Winter Garden City Lounge of Hotel Grande Bretagne brings its grandiose brunch experience to the heart of the city.
Weekends at Winter Garden, curated by Executive Chef Asterios Koustoudis, returns featuring a renewed menu with fresh baked goods created daily basis in the new in-house bakery of the historic hotel.
The journey begins with a lavish breadbasket including handmade sourdough creations inspired by talented Pastry Chef Alexandros Koufas. Freshly baked butter and chocolate croissants, brioche with oriental spices and fermented baguettini make a perfect match with the local fresh butter, homemade jams, vanilla and choco-hazelnut praline flavored creams as well as the Greek strained yogurt. These elegant delicacies excellently accompany a cup of coffee or tea or a glass of fresh juice.

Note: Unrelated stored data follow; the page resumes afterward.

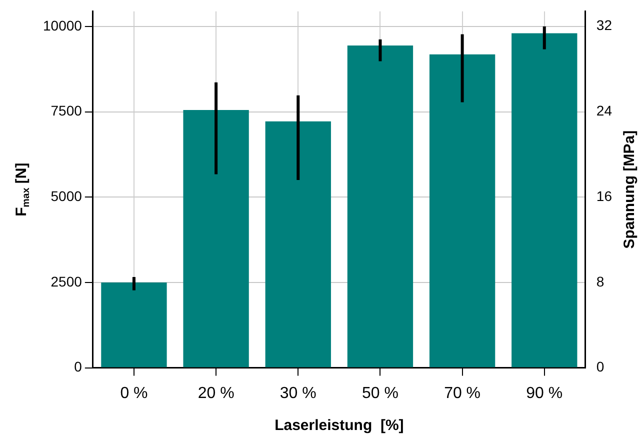 The width and height of the screenshot is (643, 439). What do you see at coordinates (78, 366) in the screenshot?
I see `y-tick-label: 0` at bounding box center [78, 366].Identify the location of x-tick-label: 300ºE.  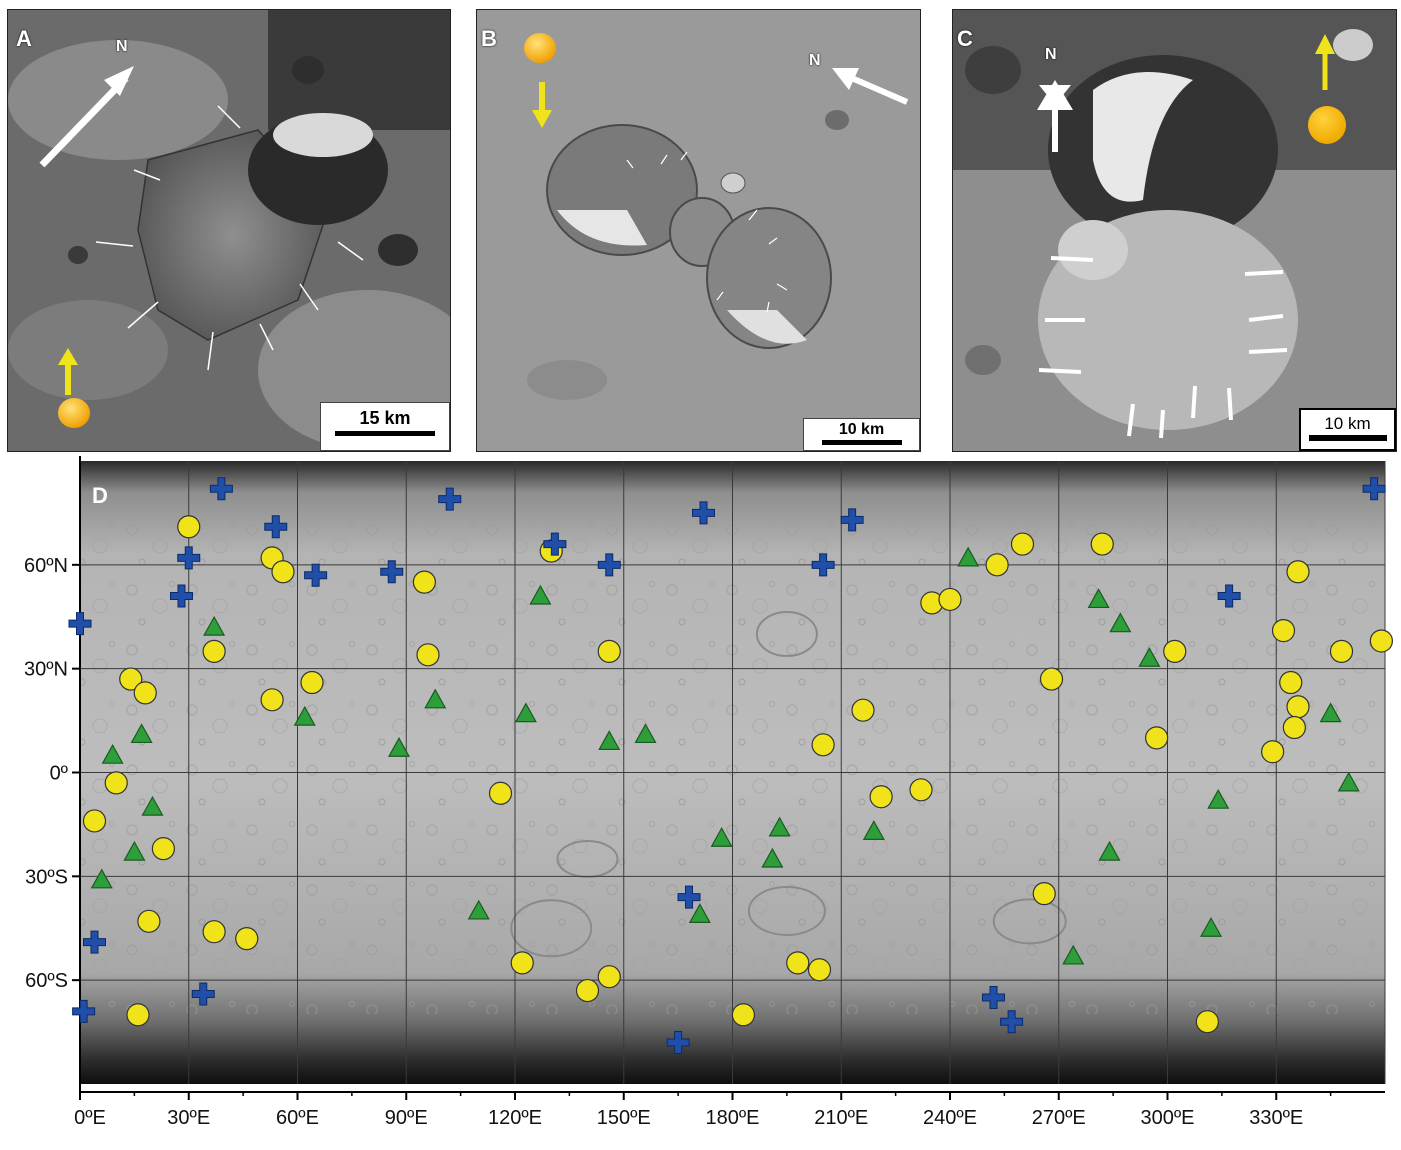
(1167, 1118).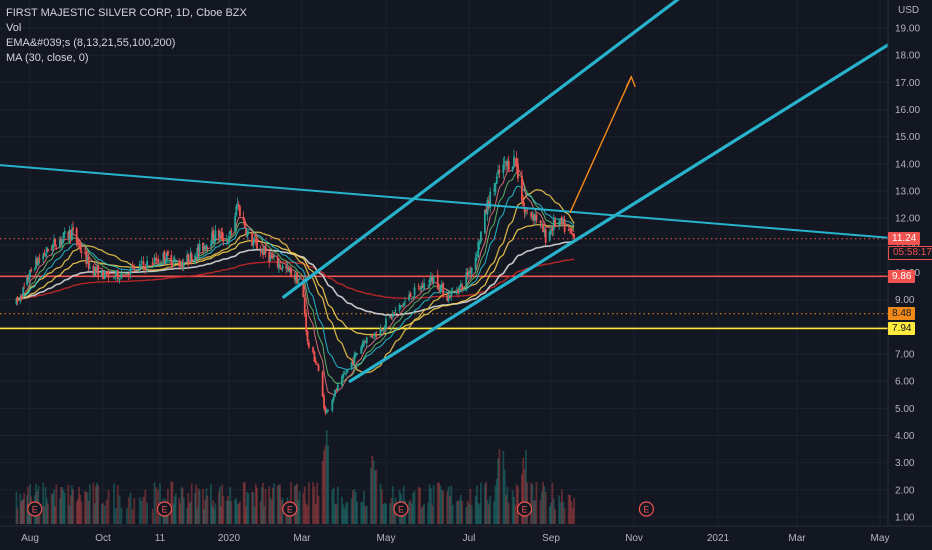  I want to click on time-tick-label: Sep, so click(551, 538). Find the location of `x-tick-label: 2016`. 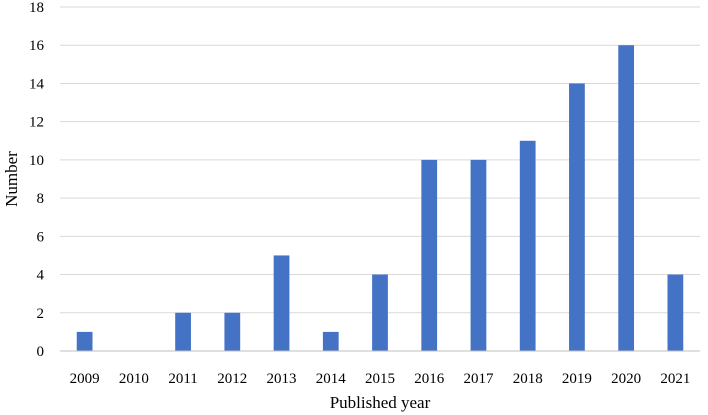

x-tick-label: 2016 is located at coordinates (430, 379).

The experience is followed by an exquisite selection of special and signature dishes uniquely prepared by the hotel’s culinary team; starring smoked and marinated salmon with caviar and quail egg, spinach tart with gorgonzola and forest mushrooms, omelette with aged kasseri cheese, Florina pepper and prosciutto, homemade fresh pasta filled with veal, truffle sauce and bechamel with goat cheese as well as the all time favourite organic farm-fresh eggs ‘benedict’ with lobster, asparagus and ‘hollandaise’ sauce.
A glass of French champagne under the soft sounds of Winter Garden’s warm embrace crafts the finest harmony while the masterpiece dessert creations of the menu seal the experience in the most delightful way.
Sharing moments of relaxation and warm gatherings with friends and family has found refuge in Weekends at Winter Garden.